§ Exercise brief: Once you find the line below that has "Viewport: 392px width, 696px height.", output it and every line after it exactly, stopping after the line that has "Viewport: 868px width, 478px height.", with no pictures.

(Pixel coordinate grounding data)
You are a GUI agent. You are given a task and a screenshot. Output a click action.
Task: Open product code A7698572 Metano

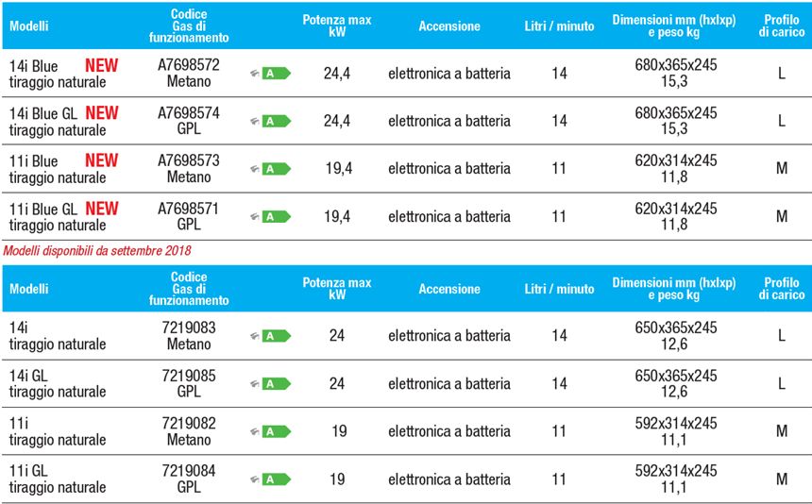tap(189, 74)
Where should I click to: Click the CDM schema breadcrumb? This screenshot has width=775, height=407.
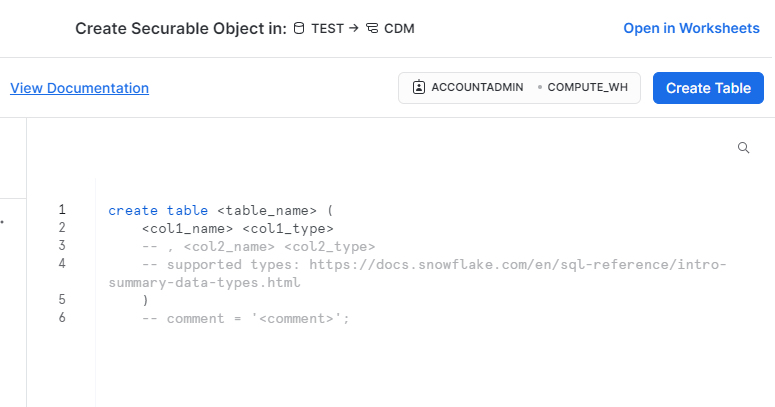point(399,29)
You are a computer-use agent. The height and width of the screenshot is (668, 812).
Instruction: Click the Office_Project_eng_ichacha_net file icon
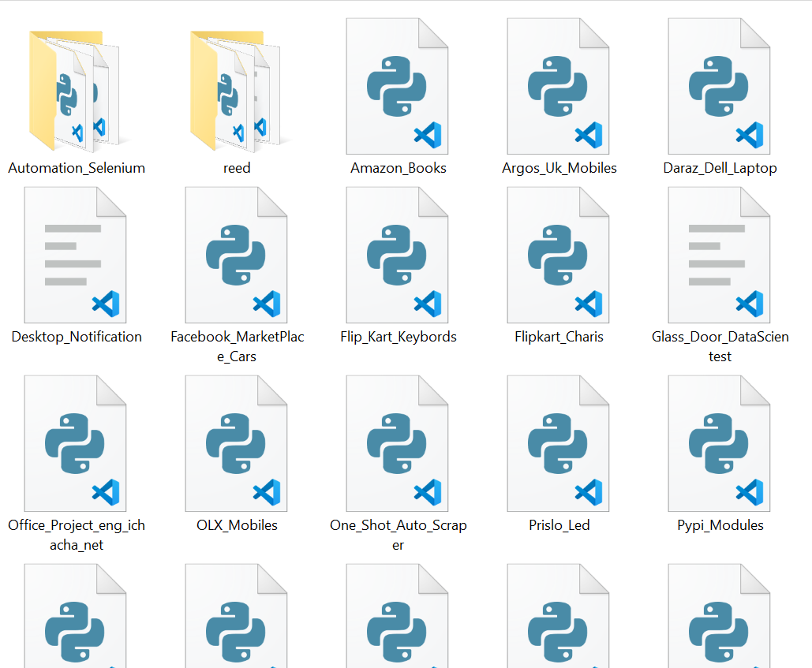pyautogui.click(x=76, y=443)
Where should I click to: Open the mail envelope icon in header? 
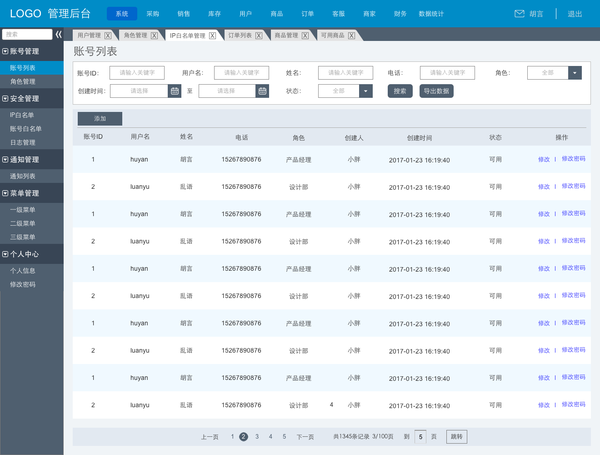[x=519, y=14]
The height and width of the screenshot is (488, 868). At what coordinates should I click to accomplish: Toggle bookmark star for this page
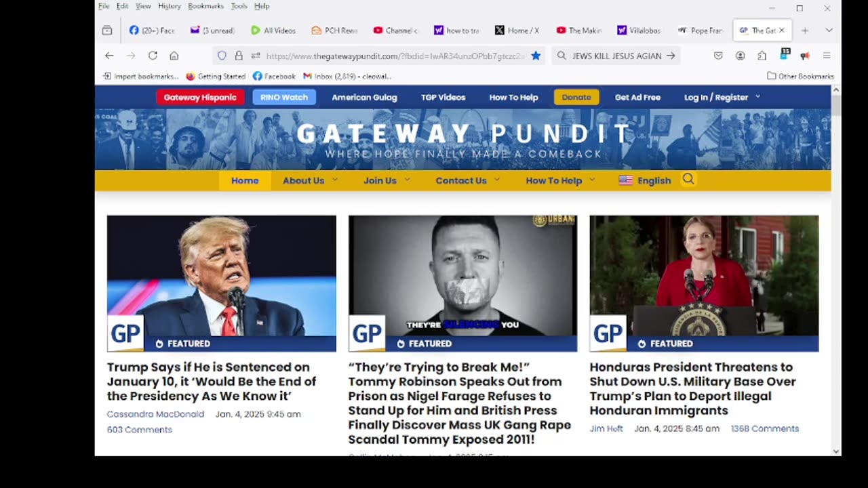(x=536, y=56)
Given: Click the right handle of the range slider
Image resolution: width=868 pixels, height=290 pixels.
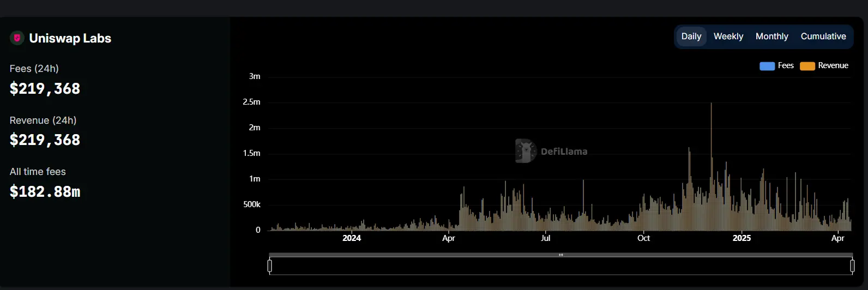Looking at the screenshot, I should coord(852,266).
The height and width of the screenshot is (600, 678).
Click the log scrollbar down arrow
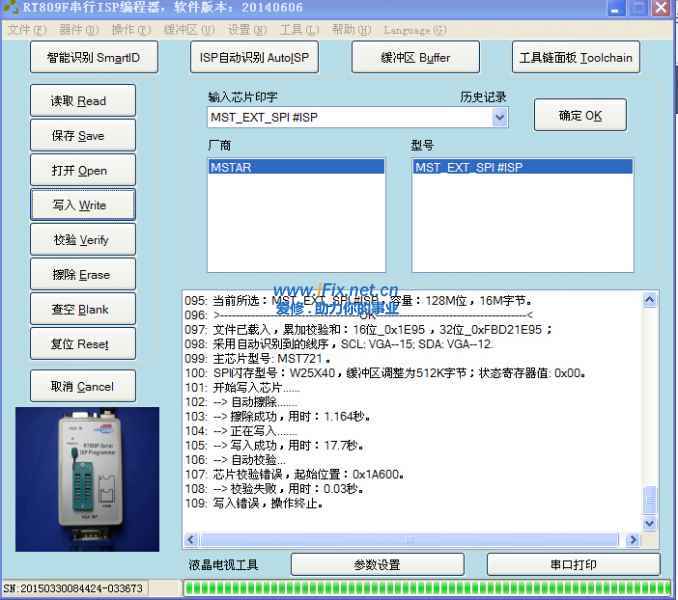pyautogui.click(x=650, y=522)
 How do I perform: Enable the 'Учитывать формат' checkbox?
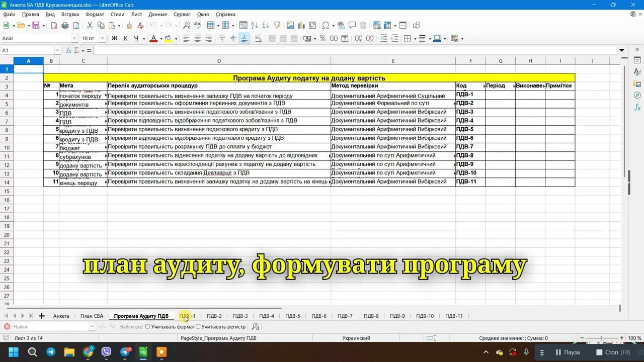pos(148,327)
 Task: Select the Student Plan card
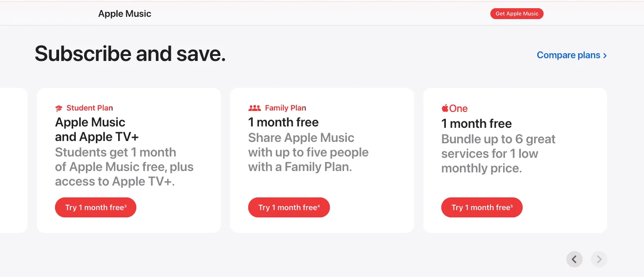click(x=129, y=159)
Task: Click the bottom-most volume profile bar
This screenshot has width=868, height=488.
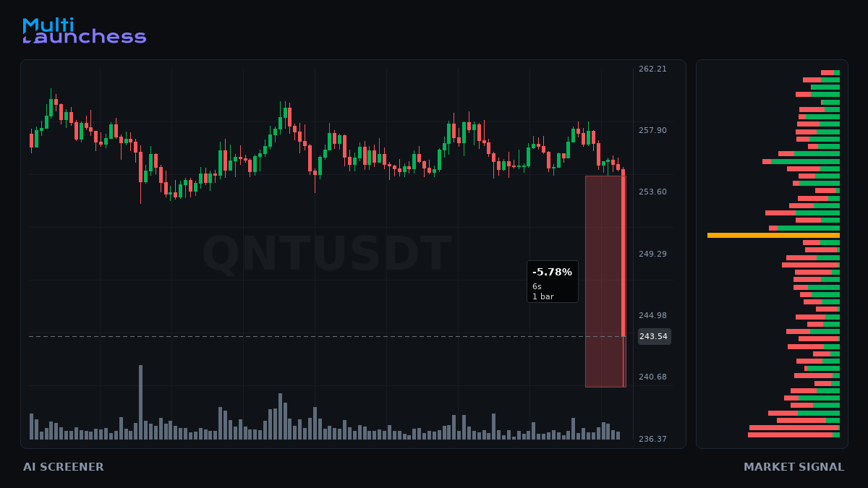Action: pos(793,435)
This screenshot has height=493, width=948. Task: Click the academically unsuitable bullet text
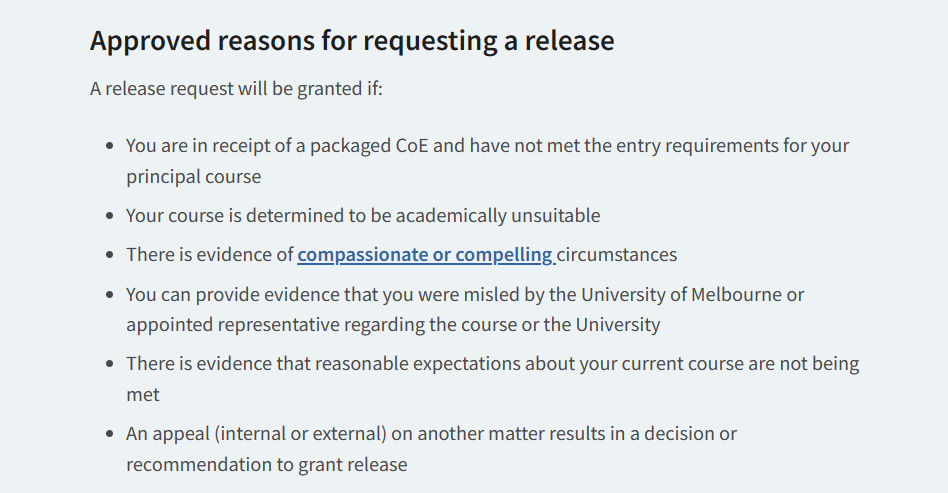coord(363,215)
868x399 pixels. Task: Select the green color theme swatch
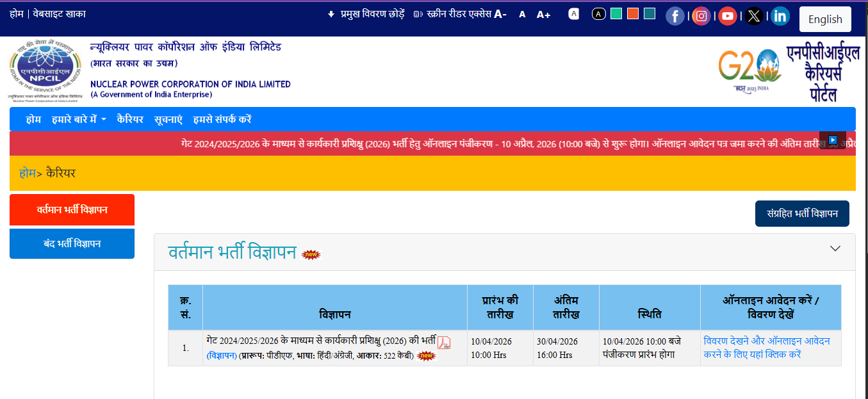(616, 13)
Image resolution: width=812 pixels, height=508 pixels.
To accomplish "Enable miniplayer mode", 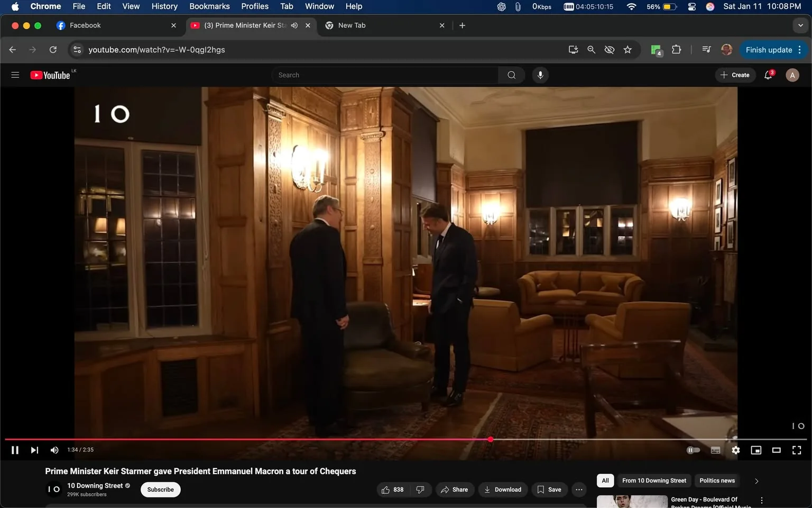I will (756, 450).
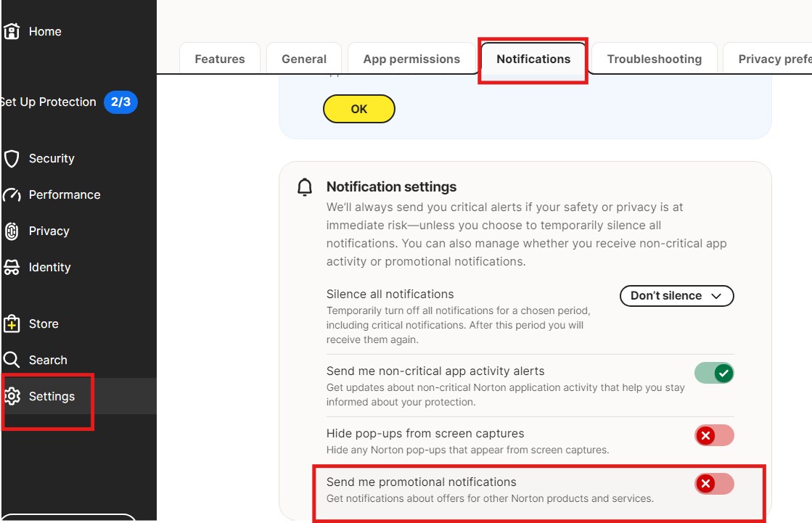The height and width of the screenshot is (523, 812).
Task: Click the Settings gear icon
Action: [12, 397]
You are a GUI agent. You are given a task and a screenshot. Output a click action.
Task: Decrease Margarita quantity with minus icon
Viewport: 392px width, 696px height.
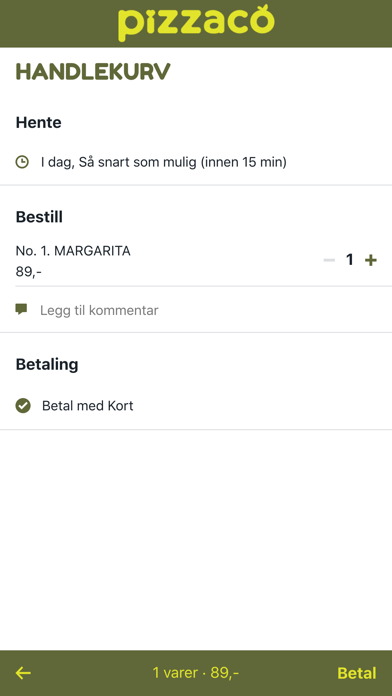point(329,260)
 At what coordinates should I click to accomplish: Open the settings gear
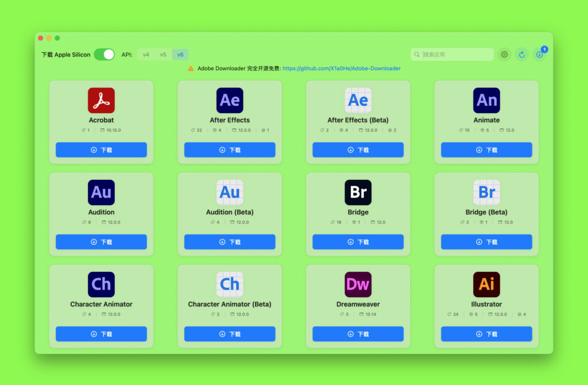coord(504,54)
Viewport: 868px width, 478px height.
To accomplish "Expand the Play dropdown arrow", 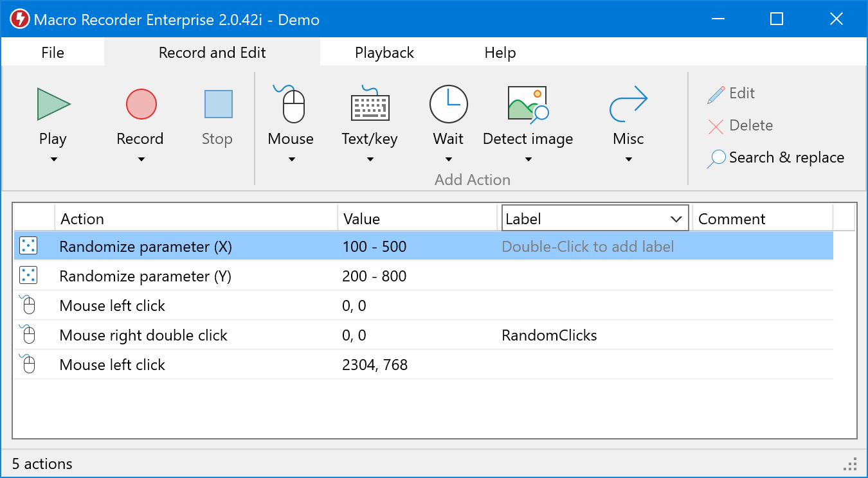I will pos(53,160).
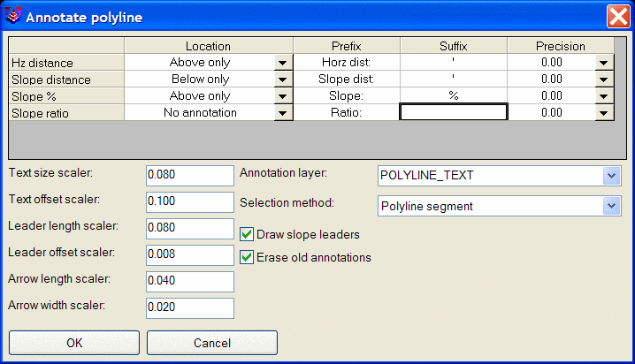The image size is (635, 364).
Task: Expand Hz distance Precision dropdown
Action: pyautogui.click(x=604, y=63)
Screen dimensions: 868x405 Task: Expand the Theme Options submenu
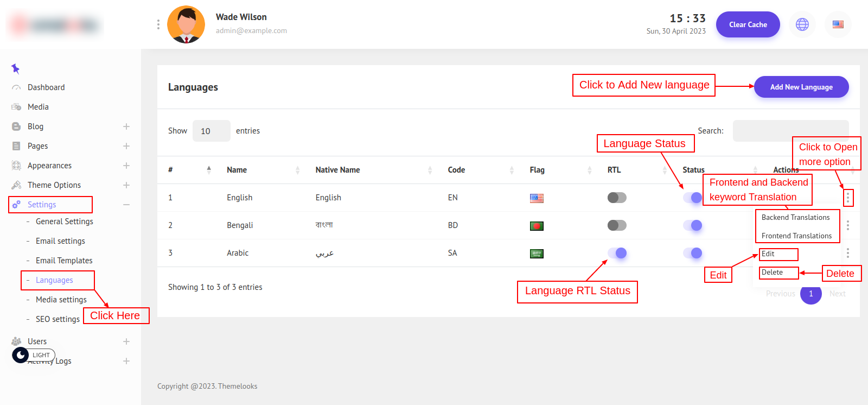click(126, 185)
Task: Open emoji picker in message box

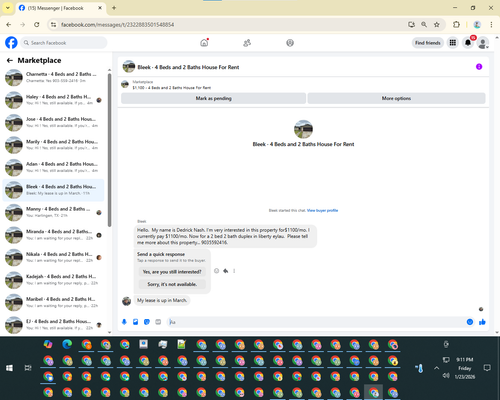Action: [470, 322]
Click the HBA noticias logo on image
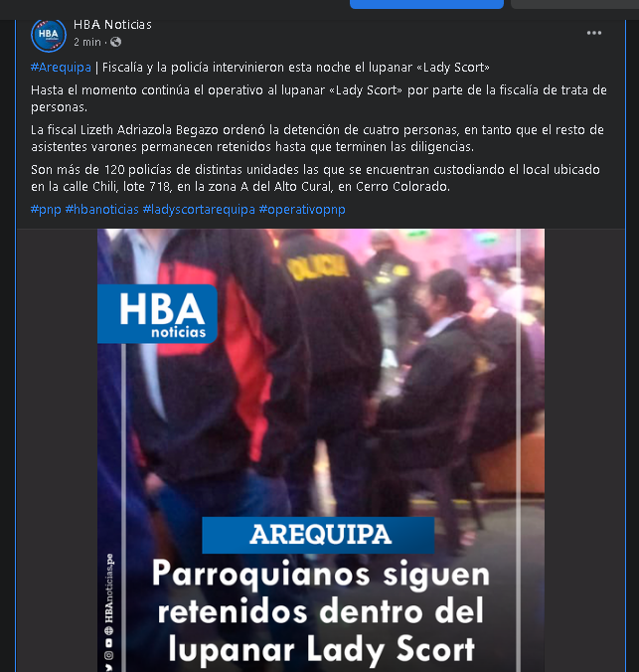Viewport: 639px width, 672px height. (157, 314)
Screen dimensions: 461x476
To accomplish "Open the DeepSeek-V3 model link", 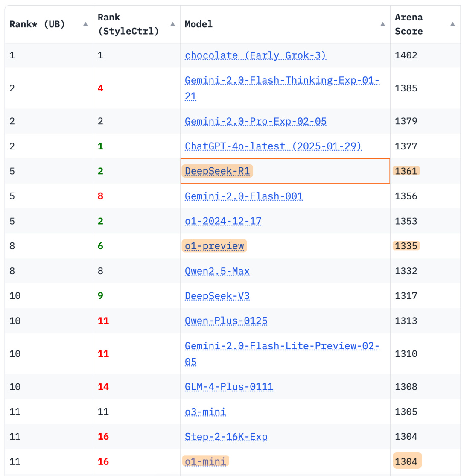I will 217,296.
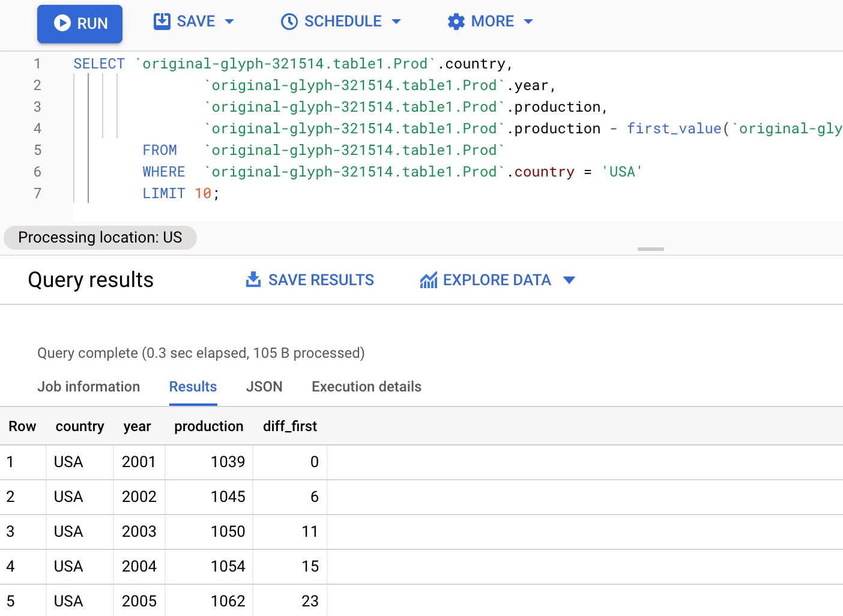Viewport: 843px width, 616px height.
Task: Click the RUN button
Action: tap(79, 23)
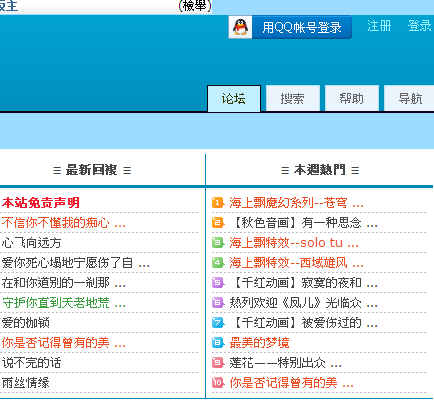Switch to the 论坛 tab

point(234,98)
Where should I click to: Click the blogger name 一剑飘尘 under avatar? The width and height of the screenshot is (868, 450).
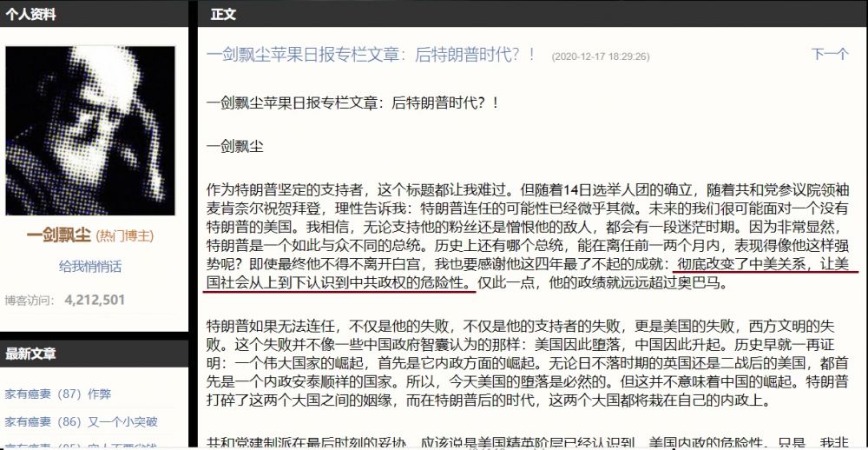tap(59, 235)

§ Result of this task:
Viewport: 392px width, 696px height.
point(329,260)
 At what coordinates should I click to accomplish: Open the settings gear
coord(504,54)
Viewport: 868px width, 478px height.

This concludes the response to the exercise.